Joe Lonergan outlines the story of an Irish-American family that had fifteen members serving the Union during the American Civil War
There was ‘the tribe of Dan’, Daniel McCook and his eight sons, and ‘the tribe of John’, brother to Dan and father of five sons – fifteen men of Ohio, all of whom served in the Civil War. Their tremendous commitment and courage brought fame to their family, and those who survived the war added to that fame in civilian life, with prominent careers as doctors and lawyers, ministers and scholars.
Daniel and John were sons of an Irish revolutionary, George McCook, who had fled from Ulster to the United States about 1780. George’s wife was Mary McCormack of Glasgow. Following their arduous voyage from Ireland, the couple eventually settled in Cannonsburg, Pennsylvania.
In time Daniel, an attorney, moved to eastern Ohio, settling in Carrollton. His younger brother John also moved to the ‘Buckeye State’. Daniel was married to Martha Latimer, a daughter of Abraham and Mary Greer Latimer. Abraham’s family was originally from Leicestershire and Mary was of Scotch-Irish descent.
Daniel was sixty-three years old when he responded to Lincoln’s call by volunteering as a nurse, and thus it happened that he was present, on July 21, 1861, at the first battle of Bull Run. One of his older sons, Alexander McDowell McCook, a West Point graduate and soldier of some experience, commanded the 1st Ohio regiment on that battlefield.
Alexander did not attract the rebels’ attention that day, but younger brother Charles was not so fortunate. Near the end of the day, he left his regiment to join his father Dan, who was tending the wounded at a field hospital. This unremarkable meeting of father and son set off a chain of events which culminated in Charles’s transfiguration into a Union hero.
As father and son chatted at the field hospital, rebel cavalry suddenly advanced on the Union men gathered there. A Southern trooper advanced on young Charles to make him a prisoner. Charles, with true eye and steady nerve, shot the rebel through the head.
This deadly shot drew upon Charles the wrath of the leader of the attacking force, who rushed at him with drawn pistol, demanding his surrender. But the brave boy, with undaunted heart, exclaimed, “I will never surrender to a traitor!”
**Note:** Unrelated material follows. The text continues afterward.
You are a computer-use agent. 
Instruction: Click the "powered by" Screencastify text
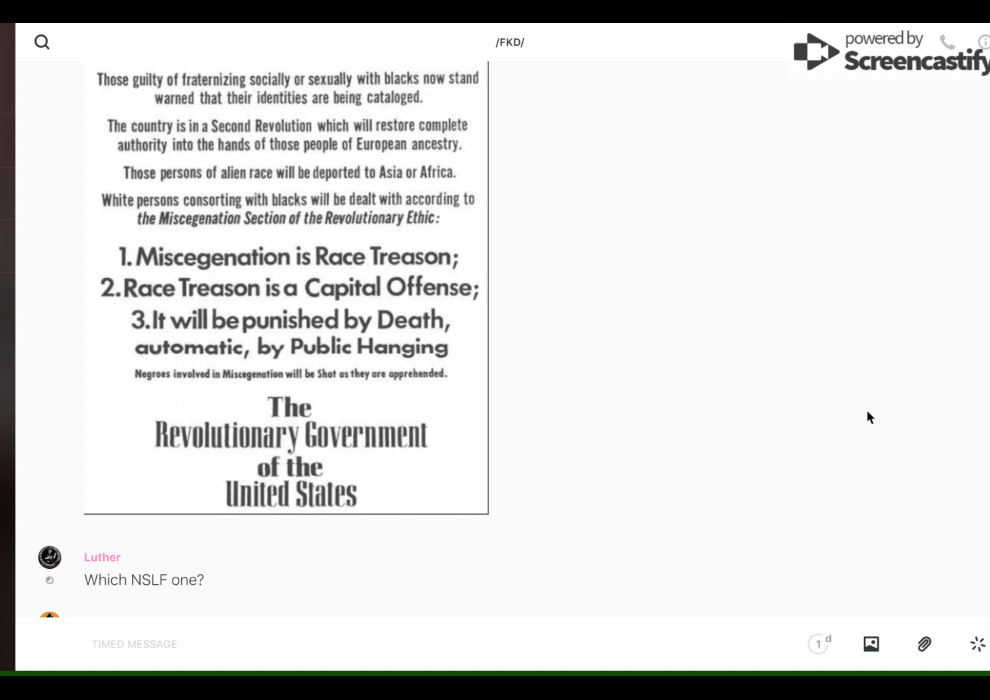(x=883, y=39)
At this critical juncture Charles’ father Dan, seeing his son surrounded by the enemy, called upon him to surrender; but the brave boy again replied, “Father, I never can surrender to a rebel!” At this moment, the trooper circled around and shot Charles in the back.
A report of young McCook’s heroism reached Washington D.C. before his remains did, where a guard of honor waited to escort them.
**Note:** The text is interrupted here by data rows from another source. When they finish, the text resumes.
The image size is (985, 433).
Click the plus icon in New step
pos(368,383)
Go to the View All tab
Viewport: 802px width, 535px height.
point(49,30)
Not surprisingly the tale of Charles’s bravery was told and retold for decades to come.
Another son of Dan, General Robert McCook, was severely wounded in the battle of Mills Spring, in Kentucky. Yet he returned to his command before the wound healed, and that summer was issuing orders while lying in an ambulance. However during a march in August, while his escort was reconnoitring, a band of rebels attacked the ambulance wagon and killed the defenceless man. The news of this brutal act inflamed emotions throughout the Union states.
A month later when the Confederate General John Morgan brought his raiders across the river into Ohio, Dan McCook Sr. joined the troops who went in pursuit. He led an advance party that intended to intercept Morgan as he re-crossed the river. Wounded in the skirmish that followed, Dan died the next day.
In June of 1864, Union General William Tecumseh Sherman ordered his old friend and former law partner, Colonel Dan McCook Jr., to lead one of the opening drives during the Battle of Kennesaw Mountain in Georgia.
Before the attack, McCook stood before his men and calmly recited lines from the English historian Thomas Babington Macaulay: “And how can man die better/Than facing fearful odds,/For the ashes of his fathers/And the temples of his gods?”
Leading the charge up the thickly timbered mountain McCook was mortally wounded.
Another brother, John James McCook, while not killed, was wounded at Shady Grove. Unable to serve any longer, he resumed his law studies and became a leading layman of the Presbyterian Church.
The ‘tribe of John’ had fared better during the war than the ‘tribe of Dan’, with father and five sons all living to see war’s end.
Sadly, tragedy continued to shadow Dan’s tribe. Edwin Stanton McCook, though severely wounded three times, survived the war; but eight years later, while serving as acting governor of the Dakota Territory, he was assassinated.
In the story of the ‘Fighting McCooks’, the story of Martha, the mother of the ‘tribe of Dan’ is completely overlooked, which is wrong as it was she who would suffer the most. During the war she saw her husband and eight of her nine sons step forward to serve. Her husband and three of her sons never came home.
Today, in Carrollton, Ohio, the home of Martha, Dan Sr., and their ‘Fighting McCooks’ is a museum, celebrating this Irish-American family for whom the words ‘ultimate sacrifice’ held repeated meaning.